De l'interview de Camille Landais dans les Échos

Le 13 janvier dernier, les Échos ont publié une interview de Camille Landais, économiste travaillant souvent avec Thomas Piketty dont il a prolongé les travaux sur les inégalités et les hauts revenus en France, sur la réforme de l'ISF à venir. Cette interview est intéressante en ce qu'elle montre à mon sens les difficultés qu'il y a à vouloir résoudre plusieurs problèmes avec un seul outil. Elle comporte aussi des données surprenantes.

Sur l'imposition du capital en général

Camille Landais commence par rappeler l'argument courant selon lequel l'imposition du stock de capital permet d'inciter à l'investissement productif (voir par exemple ici ou encore ). Cela dit les rendement les plus lucratifs étant aussi sujets à de grandes variations de rendement, on peut aussi estimer qu'une imposition du capital peut conduire à opter pour des revenus sûrs pour éviter de se retrouver avec des revenus négatifs. Il va cependant plus loin en affirmant que celui qui investit dans des placements à hauts rendements (est) plus pénalisé que celui qui laisse se déprécier son capital. C'est à mon sens tout à fait excessif: celui qui fait fructifier son capital bénéficie ensuite des fruits de ses efforts. De plus, si les investissements ne donnent pas les rendements escomptés, ce sera celui qui s'est le plus démené qui paiera le plus! On peut aussi noter que consommer son capital devient forcément une mauvaise chose.
Une dernière remarque sur l'impôt sur le capital comme incitation aux investissements productifs (ou plutôt à haut rendement): cela ne marche que si l'imposition sur le capital est dominante. Si c'est l'imposition des revenus qui domine, c'est alors l'effet opposé qui agit. De sorte que si le système fiscal n'est pas dégressif pour les revenus du capital, on punit bel et bien ceux qui se démènent.

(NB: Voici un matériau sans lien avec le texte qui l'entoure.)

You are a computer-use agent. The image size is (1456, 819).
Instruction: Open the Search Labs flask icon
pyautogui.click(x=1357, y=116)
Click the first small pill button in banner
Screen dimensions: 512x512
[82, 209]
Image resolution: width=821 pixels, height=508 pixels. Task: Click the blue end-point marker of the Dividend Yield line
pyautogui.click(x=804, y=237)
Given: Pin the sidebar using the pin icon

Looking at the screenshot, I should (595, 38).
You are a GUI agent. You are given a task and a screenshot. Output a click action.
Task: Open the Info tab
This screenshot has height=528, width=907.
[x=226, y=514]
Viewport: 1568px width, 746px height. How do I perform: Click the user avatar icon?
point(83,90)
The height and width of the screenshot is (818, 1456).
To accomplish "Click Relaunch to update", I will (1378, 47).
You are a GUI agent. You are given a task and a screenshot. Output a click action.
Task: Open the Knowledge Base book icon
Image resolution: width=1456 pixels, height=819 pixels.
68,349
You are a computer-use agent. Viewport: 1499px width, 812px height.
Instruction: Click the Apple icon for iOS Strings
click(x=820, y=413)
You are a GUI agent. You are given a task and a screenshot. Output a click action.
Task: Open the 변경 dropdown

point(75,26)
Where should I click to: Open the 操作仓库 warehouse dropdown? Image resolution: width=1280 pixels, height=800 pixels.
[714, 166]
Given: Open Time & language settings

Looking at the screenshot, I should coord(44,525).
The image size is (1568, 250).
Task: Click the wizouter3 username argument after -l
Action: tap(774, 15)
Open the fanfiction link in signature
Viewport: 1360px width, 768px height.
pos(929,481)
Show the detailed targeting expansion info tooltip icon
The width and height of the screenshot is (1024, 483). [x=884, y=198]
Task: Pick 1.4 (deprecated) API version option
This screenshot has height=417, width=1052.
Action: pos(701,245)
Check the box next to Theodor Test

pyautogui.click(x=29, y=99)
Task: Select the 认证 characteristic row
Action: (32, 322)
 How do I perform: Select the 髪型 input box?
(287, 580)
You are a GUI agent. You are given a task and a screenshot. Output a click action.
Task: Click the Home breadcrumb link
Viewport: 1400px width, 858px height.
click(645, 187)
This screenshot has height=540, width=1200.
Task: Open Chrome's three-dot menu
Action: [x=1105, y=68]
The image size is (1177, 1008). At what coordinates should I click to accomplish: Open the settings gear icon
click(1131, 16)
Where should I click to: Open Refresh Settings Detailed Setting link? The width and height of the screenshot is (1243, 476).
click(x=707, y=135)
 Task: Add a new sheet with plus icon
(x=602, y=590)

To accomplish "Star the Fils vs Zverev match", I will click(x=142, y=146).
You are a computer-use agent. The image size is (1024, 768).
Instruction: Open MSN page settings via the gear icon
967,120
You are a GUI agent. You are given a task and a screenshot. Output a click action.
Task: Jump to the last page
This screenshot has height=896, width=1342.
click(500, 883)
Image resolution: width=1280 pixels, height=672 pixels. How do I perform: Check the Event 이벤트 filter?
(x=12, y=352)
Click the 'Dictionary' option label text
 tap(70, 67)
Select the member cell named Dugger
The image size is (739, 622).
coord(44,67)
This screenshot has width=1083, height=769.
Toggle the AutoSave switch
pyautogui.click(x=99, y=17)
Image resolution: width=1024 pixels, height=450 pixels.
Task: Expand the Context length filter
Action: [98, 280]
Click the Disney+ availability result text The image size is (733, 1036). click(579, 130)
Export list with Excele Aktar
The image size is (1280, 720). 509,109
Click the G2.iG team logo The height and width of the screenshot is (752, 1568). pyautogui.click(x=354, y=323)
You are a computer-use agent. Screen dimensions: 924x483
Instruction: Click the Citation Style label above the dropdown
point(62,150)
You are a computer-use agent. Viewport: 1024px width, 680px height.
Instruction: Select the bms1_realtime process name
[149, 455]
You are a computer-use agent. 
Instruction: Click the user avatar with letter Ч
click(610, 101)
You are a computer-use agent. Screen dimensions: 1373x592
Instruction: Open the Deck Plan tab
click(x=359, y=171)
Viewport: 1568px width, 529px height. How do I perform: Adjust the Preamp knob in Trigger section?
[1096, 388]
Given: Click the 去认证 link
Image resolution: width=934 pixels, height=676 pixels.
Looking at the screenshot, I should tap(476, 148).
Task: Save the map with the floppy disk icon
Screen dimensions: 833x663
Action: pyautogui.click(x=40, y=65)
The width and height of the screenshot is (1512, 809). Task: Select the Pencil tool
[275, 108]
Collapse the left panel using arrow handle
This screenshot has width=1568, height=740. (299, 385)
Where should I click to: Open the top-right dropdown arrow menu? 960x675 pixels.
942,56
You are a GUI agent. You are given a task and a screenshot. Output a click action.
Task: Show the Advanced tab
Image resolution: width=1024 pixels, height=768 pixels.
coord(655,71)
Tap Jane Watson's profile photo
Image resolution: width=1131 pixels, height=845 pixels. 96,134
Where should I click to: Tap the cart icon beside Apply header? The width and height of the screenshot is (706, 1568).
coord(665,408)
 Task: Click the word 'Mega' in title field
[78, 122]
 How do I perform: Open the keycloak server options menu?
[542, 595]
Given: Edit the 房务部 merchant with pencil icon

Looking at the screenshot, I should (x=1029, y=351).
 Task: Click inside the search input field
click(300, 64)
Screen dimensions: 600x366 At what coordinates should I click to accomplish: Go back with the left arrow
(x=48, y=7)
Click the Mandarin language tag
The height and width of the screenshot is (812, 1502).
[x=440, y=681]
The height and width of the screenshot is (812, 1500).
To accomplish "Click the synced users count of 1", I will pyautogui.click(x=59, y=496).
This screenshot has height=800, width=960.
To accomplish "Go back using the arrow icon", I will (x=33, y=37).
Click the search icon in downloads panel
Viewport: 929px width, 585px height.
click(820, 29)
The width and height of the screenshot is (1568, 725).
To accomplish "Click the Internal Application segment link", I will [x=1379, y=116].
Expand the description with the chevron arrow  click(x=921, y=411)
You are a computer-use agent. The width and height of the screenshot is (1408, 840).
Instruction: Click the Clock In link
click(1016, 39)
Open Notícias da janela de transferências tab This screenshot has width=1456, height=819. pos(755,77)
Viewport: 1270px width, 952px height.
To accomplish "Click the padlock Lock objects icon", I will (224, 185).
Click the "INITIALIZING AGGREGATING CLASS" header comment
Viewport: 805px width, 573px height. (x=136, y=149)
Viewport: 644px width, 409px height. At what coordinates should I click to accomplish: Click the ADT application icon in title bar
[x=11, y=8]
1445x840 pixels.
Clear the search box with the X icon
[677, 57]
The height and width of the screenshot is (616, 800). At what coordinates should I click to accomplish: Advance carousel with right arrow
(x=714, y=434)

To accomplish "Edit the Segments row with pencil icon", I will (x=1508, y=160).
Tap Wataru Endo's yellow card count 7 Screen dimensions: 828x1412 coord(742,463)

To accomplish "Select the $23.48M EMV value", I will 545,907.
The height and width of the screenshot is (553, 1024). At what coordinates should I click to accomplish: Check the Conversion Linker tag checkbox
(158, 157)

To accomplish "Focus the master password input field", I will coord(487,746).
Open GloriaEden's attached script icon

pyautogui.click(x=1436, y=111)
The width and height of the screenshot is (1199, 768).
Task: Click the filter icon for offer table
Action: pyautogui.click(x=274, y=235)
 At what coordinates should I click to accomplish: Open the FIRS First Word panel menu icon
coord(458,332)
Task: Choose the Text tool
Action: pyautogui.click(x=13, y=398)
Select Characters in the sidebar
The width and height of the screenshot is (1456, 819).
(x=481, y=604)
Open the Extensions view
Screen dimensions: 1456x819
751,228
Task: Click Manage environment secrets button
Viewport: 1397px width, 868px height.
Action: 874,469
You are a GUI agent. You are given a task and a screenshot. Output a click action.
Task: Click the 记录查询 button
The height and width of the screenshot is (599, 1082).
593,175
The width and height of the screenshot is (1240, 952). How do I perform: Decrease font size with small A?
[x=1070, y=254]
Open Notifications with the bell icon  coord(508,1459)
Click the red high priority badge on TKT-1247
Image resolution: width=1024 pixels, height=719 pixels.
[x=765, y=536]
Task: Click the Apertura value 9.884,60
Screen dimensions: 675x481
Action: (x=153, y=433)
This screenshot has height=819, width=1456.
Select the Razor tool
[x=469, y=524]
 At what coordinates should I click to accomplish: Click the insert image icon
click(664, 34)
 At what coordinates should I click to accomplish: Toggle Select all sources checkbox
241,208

Plus loin, il compare la situation de la France aux autres pays de l'OCDE, pour dire que les différences ne sont en fait pas très importantes. Si cela est vrai pour des pays comme les USA ou le Royaume-Uni qui taxent encore plus fortement le capital que la France, il dit qu'il existe des pays où la pression paraît nettement plus faible, comme l'Allemagne. Comme le patrimoine est concentré surtout chez les plus riches, cela laisse tout de même penser que de substantielles économies sont possibles.
Il remarque que les pays avec une forte imposition du capital ont aussi tendance à taxer fortement l'immobilier. On remarquera que c'est fort pratique puisque les biens immobiliers sont destinés, comme leur nom l'indique, à rester là où ils sont et que, par voie de conséquence, ils seront toujours taxables. Cela dit, contrairement à ce que Camille Landais affirme, la France n'impose pas tellement moins la détention du patrimoine immobilier que le Royaume-Uni par exemple (voir le rapport du CPO sur la fiscalité du patrimoine, p236).
Il donne alors un argument de poids: en fait, ces différences ne paraissent pas avoir d'effet remarquable. On peut penser que c'est en partie dû au poids de l'immobilier dans la taxation du patrimoine: si une personne se délocalise, ce n'est pas pour autant qu'elle vend tous ses biens dans le pays qu'elle quitte. Un autre frein est sans doute aussi tout simplement le coût du déménagement, non seulement direct, mais aussi en termes de vie sociale ou de contacts professionnels. C'est pourquoi les délocalisations dues à l'ISF sont sans doute liées à un changement de statut du patrimoine ce qui entraîne un choc fiscal d'importance.

Sur l'ISF

Camille Landais a raison sur l'ISF au moins sur un point: la base taxable est complètement mitée par une foison d'exceptions, couplés à des taux importants, ce qui mine totalement l'efficacité de cet impôt. Il préconise donc de supprimer toutes les exonérations y compris sur les biens professionnels. Étendre la base taxable ne serait toutefois pas forcément si efficace car certains des biens auxquels on pourrait étendre l'ISF ne sont pas obligatoirement faciles à évaluer par l'administration. Cela dit les exonérations sur les terres agricoles ou encore sur la résidence principale n'ont pas de raisons d'être. La fin des niches poserait aussi des problèmes de faisabilité politique: François Bayrou avait proposé de changer le système de l'ISF lors de la dernière campagne présidentielle, notamment en procédant à une extension de l'assiette. Rapidement, il déclara que les biens professionnels et les œuvres d'art garderaient leur exonération. Il faut aussi noter une certaine ironie dans la proposition de supprimer l'exonération des biens professionnels: comment plus se démener qu'en faisant fructifier soi-même son capital?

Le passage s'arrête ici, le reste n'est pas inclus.